3

This relates to my previous question: Converting from nested lists to a delimited string

I have an external service that sends data to us in a delimited string format. It is lists of items, up to 3 levels deep. Level 1 is delimited by '|'. Level 2 is delimited by ';' and level 3 is delimited by ','. Each level or element can have 0 or more items. An simplified example is:
a,b;c,d|e||f,g|h;;

We have a function that converts this to nested lists which is how it is manipulated in Python.

def dyn_to_lists(dyn):  
    return [[[c for c in b.split(',')] for b in a.split(';')] for a in dyn.split('|')]

For the example above, this function results in the following:

>>> dyn = "a,b;c,d|e||f,g|h;;"
>>> print (dyn_to_lists(dyn))
[[['a', 'b'], ['c', 'd']], [['e']], [['']], [['f', 'g']], [['h'], [''], ['']]]

For lists, at any level, with only one item, we want it as a scalar rather than a 1 item list.
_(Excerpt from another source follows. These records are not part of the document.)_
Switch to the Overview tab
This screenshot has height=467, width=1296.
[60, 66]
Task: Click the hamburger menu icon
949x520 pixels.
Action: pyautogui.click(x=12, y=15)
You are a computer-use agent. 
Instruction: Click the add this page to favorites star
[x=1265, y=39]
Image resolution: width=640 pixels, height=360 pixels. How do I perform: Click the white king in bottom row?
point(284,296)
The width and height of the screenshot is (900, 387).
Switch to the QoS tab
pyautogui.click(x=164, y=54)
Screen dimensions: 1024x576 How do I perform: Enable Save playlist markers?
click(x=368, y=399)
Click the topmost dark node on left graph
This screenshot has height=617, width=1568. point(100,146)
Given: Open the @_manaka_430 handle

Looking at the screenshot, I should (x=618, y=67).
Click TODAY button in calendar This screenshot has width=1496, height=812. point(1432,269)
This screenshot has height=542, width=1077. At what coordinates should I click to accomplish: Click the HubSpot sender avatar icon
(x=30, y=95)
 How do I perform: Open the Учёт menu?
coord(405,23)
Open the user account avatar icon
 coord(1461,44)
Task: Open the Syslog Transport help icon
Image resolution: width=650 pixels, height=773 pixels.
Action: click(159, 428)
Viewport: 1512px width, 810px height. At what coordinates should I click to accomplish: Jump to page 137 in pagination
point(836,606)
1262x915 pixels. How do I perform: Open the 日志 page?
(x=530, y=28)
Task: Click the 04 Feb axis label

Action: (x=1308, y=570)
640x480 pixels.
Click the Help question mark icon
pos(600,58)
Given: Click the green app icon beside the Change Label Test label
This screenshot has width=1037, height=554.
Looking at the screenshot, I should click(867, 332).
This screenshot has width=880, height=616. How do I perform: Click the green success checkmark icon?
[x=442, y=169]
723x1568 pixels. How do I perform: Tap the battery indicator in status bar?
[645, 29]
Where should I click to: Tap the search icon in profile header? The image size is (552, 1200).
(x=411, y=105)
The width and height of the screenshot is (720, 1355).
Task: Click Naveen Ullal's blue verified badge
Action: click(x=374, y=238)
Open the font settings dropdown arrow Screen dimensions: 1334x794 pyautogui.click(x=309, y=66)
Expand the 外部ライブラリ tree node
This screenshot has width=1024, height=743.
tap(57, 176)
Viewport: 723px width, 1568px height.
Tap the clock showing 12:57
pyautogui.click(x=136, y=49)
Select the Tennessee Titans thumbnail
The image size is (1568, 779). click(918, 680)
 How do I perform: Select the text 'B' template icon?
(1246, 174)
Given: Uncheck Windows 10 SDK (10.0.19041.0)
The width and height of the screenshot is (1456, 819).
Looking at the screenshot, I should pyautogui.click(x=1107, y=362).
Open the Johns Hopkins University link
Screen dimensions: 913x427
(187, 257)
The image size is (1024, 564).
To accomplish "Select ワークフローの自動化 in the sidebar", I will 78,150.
For lists that are empty, we want them as just an empty string. I've came up with this function, which does work:

def dyn_to_min_lists(dyn):
    def compress(x): 
        return "" if len(x) == 0 else x if len(x) != 1 else x[0]

    return compress([compress([compress([item for item in mv.split(',')]) for mv in attr.split(';')]) for attr in dyn.split('|')])

Using this function and using the example above, it returns (*see update below):

[[['a', 'b'], ['c', 'd']], 'e', '', ['f', 'g'], ['h', '', '']]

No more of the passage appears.